[Data items]
=== Begin Enclosure ===

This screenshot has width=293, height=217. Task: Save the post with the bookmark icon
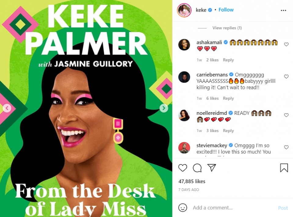284,168
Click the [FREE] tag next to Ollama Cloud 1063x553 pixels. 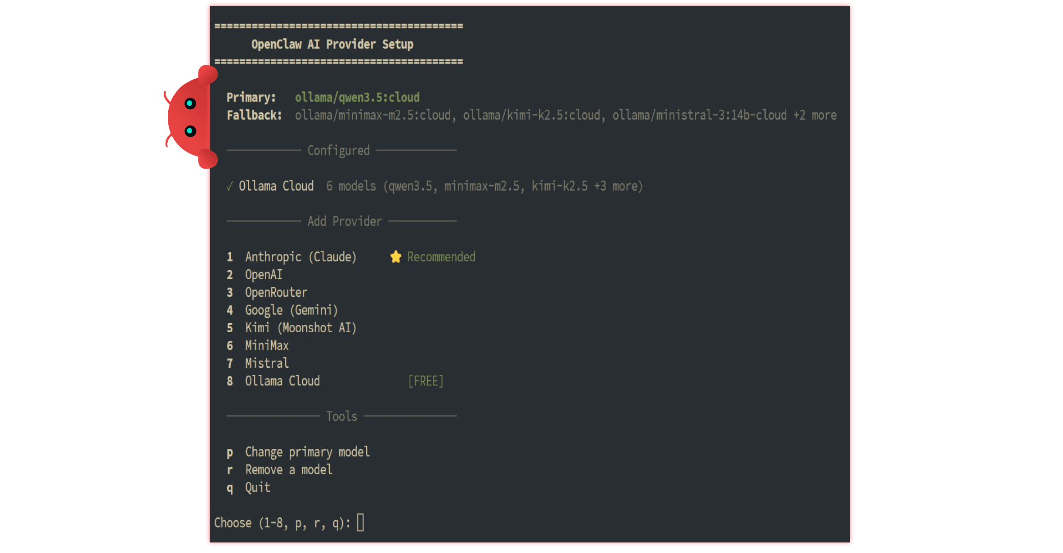(x=426, y=381)
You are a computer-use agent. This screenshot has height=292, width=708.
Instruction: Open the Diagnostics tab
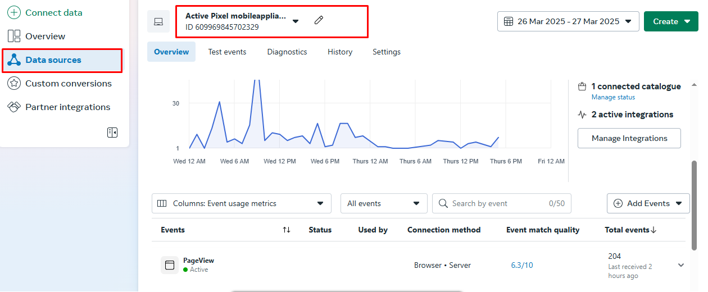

=== End Enclosure ===

Which lines run from the one containing "You are a computer-use" to the end of the data above? Set down those lines exactly, and only those, without any pictures.

You are a computer-use agent. This screenshot has height=292, width=708.
Instruction: Open the Diagnostics tab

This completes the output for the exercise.